Extinction looms for southern California’s mountain lions

A new study presents a choice: Allow the big cats to vanish in 50 years — or build modest wildlife corridors.

 

This article was originally published by HuffPost and is reproduced here as part of the Climate Desk collaboration.

Two populations of mountain lions in Southern California face a significant threat of extinction if actions aren’t taken to protect their environment and safeguard animal transit routes through increasingly developed areas, a new study warns.

While the species isn’t currently in danger of statewide extinction, the big cats in the Santa Ana and Santa Monica Mountains (a total of about 42 animals) have as much as a 21 percent chance of vanishing in the next 50 years, according to the study published in the journal Ecological Applications.

An uncollared female mountain lion in the Verdugo Mountains in southern California rubs her cheek against a log. Later, adult male P-41 visited this same location and took notice of the scent.

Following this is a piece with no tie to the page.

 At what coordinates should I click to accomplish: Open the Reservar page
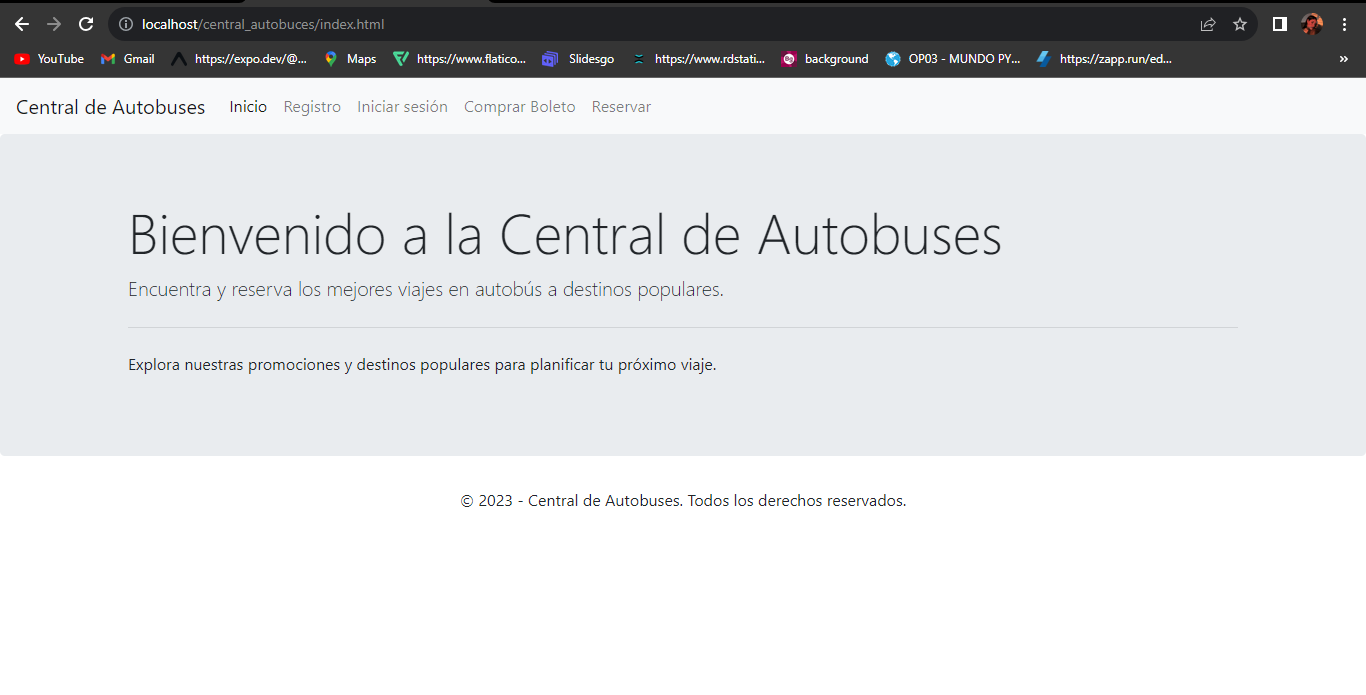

The mountain lions face increasing dangers from highway accidents, as well as death by rat poison, wildfires and shooting if an animal attack pets or livestock. But the biggest danger over the long term is a dwindling genetic pool as their territories are carved up and movements blocked by roads and development, the study warns. Yet judicious changes, particularly concerning protections of travel routes, could save the animals. 

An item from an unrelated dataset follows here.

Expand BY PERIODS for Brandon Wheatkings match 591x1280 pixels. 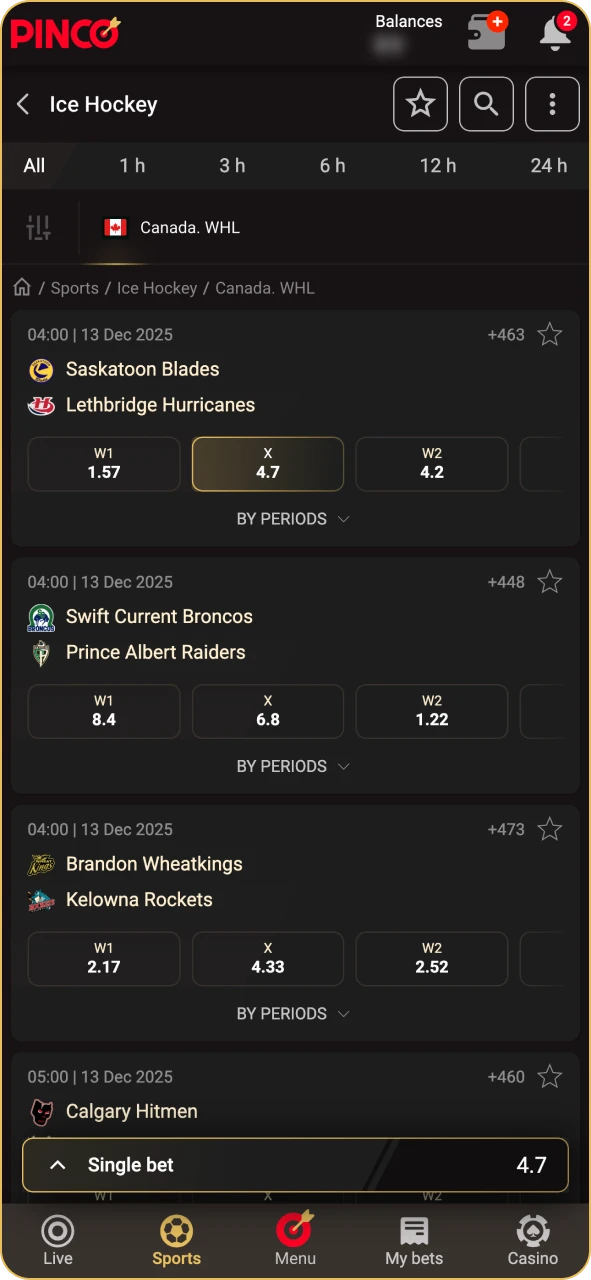293,1013
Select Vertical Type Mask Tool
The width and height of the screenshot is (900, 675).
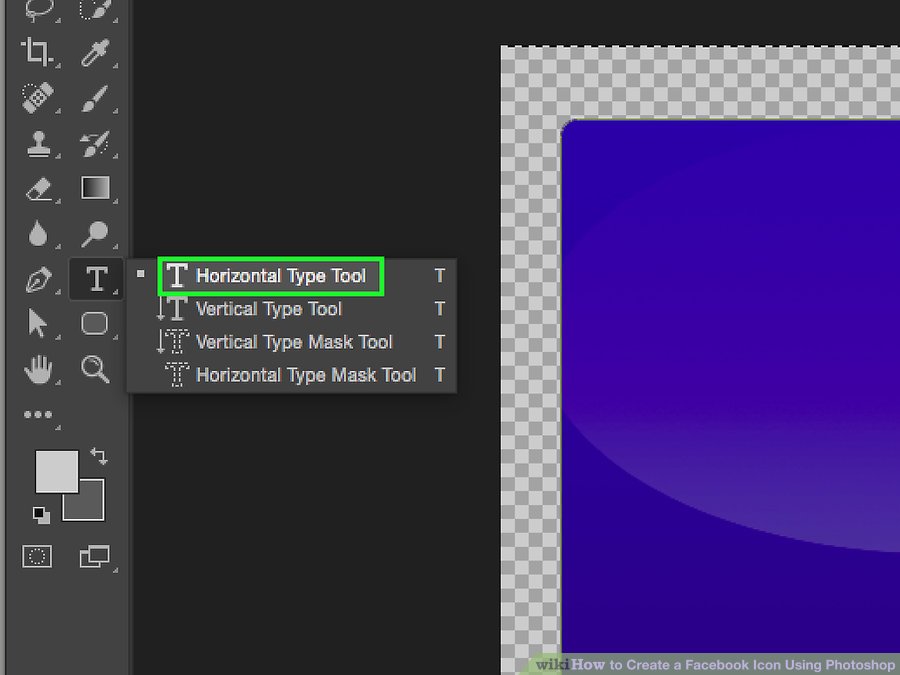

The “optimistic message” in the model presented in the study reveals that “these populations can persist with relatively modest increases in landscape connectivity,” lead author John Benson of the University of Nebraska said in a statement. “If we can maintain healthy populations of mountain lions – a species that roams widely and requires such large spaces – in greater Los Angeles, that bodes well for our ability to conserve large carnivores anywhere.

Researchers, including from the University of California at Los Angeles, UC Davis and the National Park Service, analyzed DNA samples and 15 years of data from both areas to create population viability models to predict extinction based on genetic and environmental risk factors. The “greatest long-term threat to both populations appears to be the rapid loss of genetic diversity associated with their isolation from mountain lions in surrounding areas,” the study concludes. But even a single newcomer into either group could increase chances of long-term survival, the researchers say. 

Some wildlife officials are considering trucking animals across highways so they can mate. But the study suggests a system of protected wildlife corridors would be a more efficient way to protect the cats as well as other animals.

Earlier this month, the Ventura County Board of Supervisors passed a groundbreaking new law protecting “wildlife corridors” and other land use restrictions to safeguard movement of the animals through the region. The wildlife passages are now part of the zoning law in the area next to Los Angeles County.

“We urgently need state-led action to build wildlife crossings and improve habitat connectivity,” J.P. Rose, attorney for the Center for Biological Diversity, told HuffPost. “Southern California’s mountain lions have out-survived American cheetahs and saber-toothed cats, but they are no match for the network of freeways and sprawl we have built through their habitat. But we can prevent their extinction by quickly investing in wildlife crossings.”

Wildlife advocates are pushing for the $60 million Liberty Canyon Wildlife Crossing over Highway 101 that would connect the Santa Monica Mountains to the Sierra Madre Mountain Range. Corridor construction could begin as early as 2022 if money is available.